In the years since then, we've attempted to provide information on exonerating evidence that the jury did not hear. Many resolutely reject such a premise, arguing that if any such evidence existed, Mark Geragos would have presented it. This is a pretty ridiculous argument, given that most post-conviction exonerations result from evidence not presented at trial. We're not here to throw stones at Mark Geragos -- 42,000+ pages of discovery turned over piecemeal with no sense of organization was hardly inadvertent.
Others reject our efforts on the argument that we don't have expert witnesses to confirm that our arguments are correct, and therefore they are under no obligation to consider such evidence. However, this argument is very weak simply because the exonerating evidence in this case doesn't require being an expert to understand -- to put it bluntly, it's not rocket science. People of average intelligence and good common sense can read the same professional literature that we've read and come to the same conclusions. And any expert called to testify in the future on Scott's behalf will be trained in the professional literature, or at least very well familiar with it, and may even have written some of it. We know that many think we simply scour the Internet looking for that one obscure source that says what we need it to say to make our arguments. We ask that those who do not believe that the professional information we provide is representative of the body of literature available, to simply give us the name(s) and publication information of the professional literature that disagrees, and we'll take a good look at it and then discuss it.

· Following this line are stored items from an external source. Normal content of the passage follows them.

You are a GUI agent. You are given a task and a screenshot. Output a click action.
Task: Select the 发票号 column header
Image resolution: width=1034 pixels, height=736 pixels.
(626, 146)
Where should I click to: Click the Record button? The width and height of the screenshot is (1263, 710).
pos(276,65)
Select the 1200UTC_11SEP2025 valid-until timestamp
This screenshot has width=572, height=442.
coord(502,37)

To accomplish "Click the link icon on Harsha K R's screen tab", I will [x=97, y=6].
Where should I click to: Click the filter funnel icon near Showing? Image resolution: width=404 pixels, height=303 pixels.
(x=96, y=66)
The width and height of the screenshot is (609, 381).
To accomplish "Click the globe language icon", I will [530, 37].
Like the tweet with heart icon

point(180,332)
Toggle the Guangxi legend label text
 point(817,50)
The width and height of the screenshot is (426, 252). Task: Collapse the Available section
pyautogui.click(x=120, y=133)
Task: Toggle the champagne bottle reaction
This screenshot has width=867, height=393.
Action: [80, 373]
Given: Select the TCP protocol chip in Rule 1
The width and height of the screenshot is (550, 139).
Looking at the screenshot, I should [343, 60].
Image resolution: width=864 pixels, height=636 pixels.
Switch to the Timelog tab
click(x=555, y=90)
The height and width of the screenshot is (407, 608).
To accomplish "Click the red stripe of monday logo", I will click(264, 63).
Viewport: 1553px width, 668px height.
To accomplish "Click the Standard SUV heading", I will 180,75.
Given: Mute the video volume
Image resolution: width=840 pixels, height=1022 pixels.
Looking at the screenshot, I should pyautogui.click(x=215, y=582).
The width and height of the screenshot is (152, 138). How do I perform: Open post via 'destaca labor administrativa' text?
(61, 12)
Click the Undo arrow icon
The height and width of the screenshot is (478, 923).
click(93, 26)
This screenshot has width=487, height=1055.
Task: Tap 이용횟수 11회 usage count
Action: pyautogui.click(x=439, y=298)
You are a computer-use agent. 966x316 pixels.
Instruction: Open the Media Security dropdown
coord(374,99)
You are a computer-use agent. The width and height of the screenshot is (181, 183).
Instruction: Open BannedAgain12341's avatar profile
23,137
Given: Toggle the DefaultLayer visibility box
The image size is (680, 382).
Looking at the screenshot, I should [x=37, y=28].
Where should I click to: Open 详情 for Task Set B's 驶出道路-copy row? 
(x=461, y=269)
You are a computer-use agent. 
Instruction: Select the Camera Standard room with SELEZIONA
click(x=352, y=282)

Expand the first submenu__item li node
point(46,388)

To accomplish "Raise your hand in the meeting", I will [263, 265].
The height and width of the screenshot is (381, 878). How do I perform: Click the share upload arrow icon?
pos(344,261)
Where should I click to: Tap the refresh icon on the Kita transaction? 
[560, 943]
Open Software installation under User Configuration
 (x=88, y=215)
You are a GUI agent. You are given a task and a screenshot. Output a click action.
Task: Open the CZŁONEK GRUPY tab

Others use anecdotal information to dispute the exonerating evidence. Anecdotal information can indeed be useful in making us aware of the things that could possibly happen, such as a very large wave propelling Conner to his final resting place 24 feet from the breakwater and well out of the reach of the debris line. We are eager to discuss any possible explanation for Conner's location, or any of the other exonerating evidence, but we expect that we will be able to find some evidence that the possible explanation actually did occur.
I know there will be a strong response along these lines -- what about all the incriminating evidence, how do you explain all of that? I don't attempt to explain all of that, except to say that if this body of exonerating evidence is credible, then all of the incriminating evidence simply falls by the wayside. I'm sure you've heard the phrase, "that's a deal-breaker." What makes a person look guilty does not win against what proves a person is innocent. At least it shouldn't.
There also might be some people that think, Even if this exonerating evidence is credible, that doesn't prove Scott is innocent. So let's discuss your theory of how Scott can still be guilty.
This venue isn't the best for discussions, but I think we can make it work. You post a question about, or an objection to, or an argument against the exonerating evidence. I'll copy your comment into a new article, and that will open the discussion, through my reply and through comments posted. If we keep on subject, we should be able to have a good discussion.